**Records provided:**
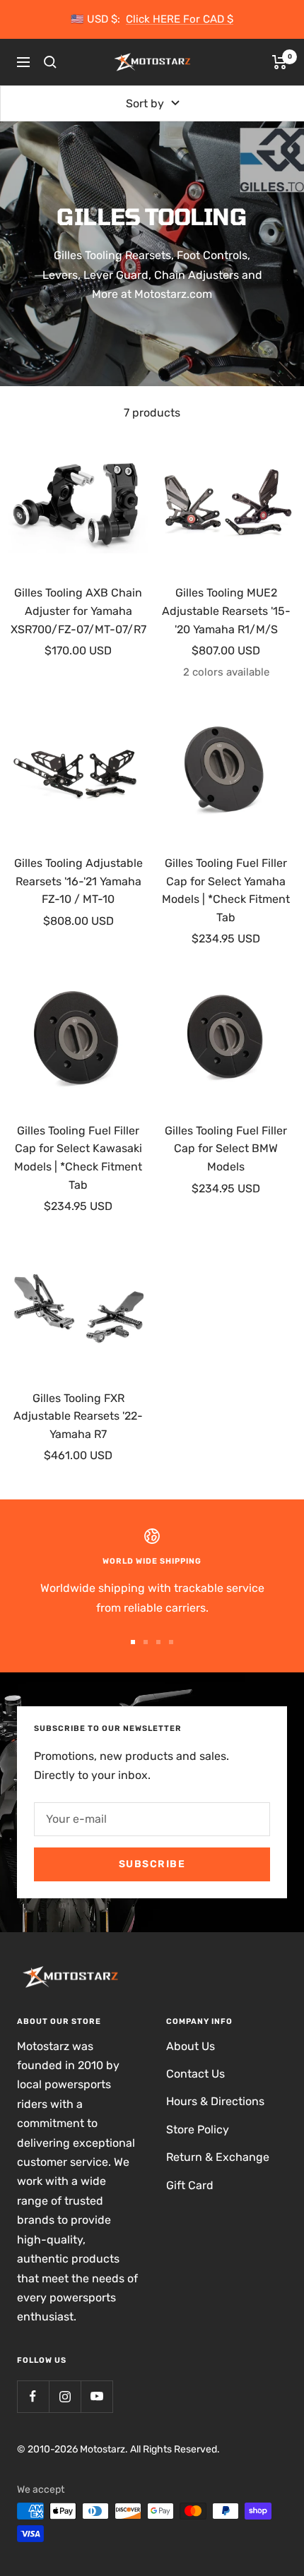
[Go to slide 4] (171, 1642)
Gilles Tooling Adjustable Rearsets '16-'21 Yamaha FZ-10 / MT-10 (78, 881)
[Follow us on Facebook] (33, 2396)
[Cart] (279, 62)
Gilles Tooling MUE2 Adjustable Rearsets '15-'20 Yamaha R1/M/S (226, 610)
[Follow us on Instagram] (65, 2396)
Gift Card (190, 2185)
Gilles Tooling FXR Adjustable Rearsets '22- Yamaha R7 (78, 1416)
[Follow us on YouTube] (96, 2396)
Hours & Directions (215, 2101)
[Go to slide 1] (133, 1642)
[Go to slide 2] (146, 1642)
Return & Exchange (217, 2157)
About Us (190, 2046)
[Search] (50, 62)
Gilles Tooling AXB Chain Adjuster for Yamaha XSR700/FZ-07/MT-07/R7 (78, 610)
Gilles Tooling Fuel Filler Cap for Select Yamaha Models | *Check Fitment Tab (226, 890)
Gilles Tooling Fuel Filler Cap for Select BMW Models (226, 1148)
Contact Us (195, 2073)
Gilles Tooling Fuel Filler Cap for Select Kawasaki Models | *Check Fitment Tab (78, 1158)
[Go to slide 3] (158, 1642)
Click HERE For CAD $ (179, 19)
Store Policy (197, 2129)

**Work to complete:** The whole listing is to be retyped exactly, with its pictures removed.

**Exercise result:**
[Go to slide 4] (171, 1642)
Gilles Tooling Adjustable Rearsets '16-'21 Yamaha FZ-10 / MT-10 (78, 881)
[Follow us on Facebook] (33, 2396)
[Cart] (279, 62)
Gilles Tooling MUE2 Adjustable Rearsets '15-'20 Yamaha R1/M/S (226, 610)
[Follow us on Instagram] (65, 2396)
Gift Card (190, 2185)
Gilles Tooling FXR Adjustable Rearsets '22- Yamaha R7 (78, 1416)
[Follow us on YouTube] (96, 2396)
Hours & Directions (215, 2101)
[Go to slide 1] (133, 1642)
[Go to slide 2] (146, 1642)
Return & Exchange (217, 2157)
About Us (190, 2046)
[Search] (50, 62)
Gilles Tooling AXB Chain Adjuster for Yamaha XSR700/FZ-07/MT-07/R7 (78, 610)
Gilles Tooling Fuel Filler Cap for Select Yamaha Models | *Check Fitment Tab (226, 890)
Gilles Tooling Fuel Filler Cap for Select BMW Models (226, 1148)
Contact Us (195, 2073)
Gilles Tooling Fuel Filler Cap for Select Kawasaki Models | *Check Fitment Tab (78, 1158)
[Go to slide 3] (158, 1642)
Click HERE For CAD $ (179, 19)
Store Policy (197, 2129)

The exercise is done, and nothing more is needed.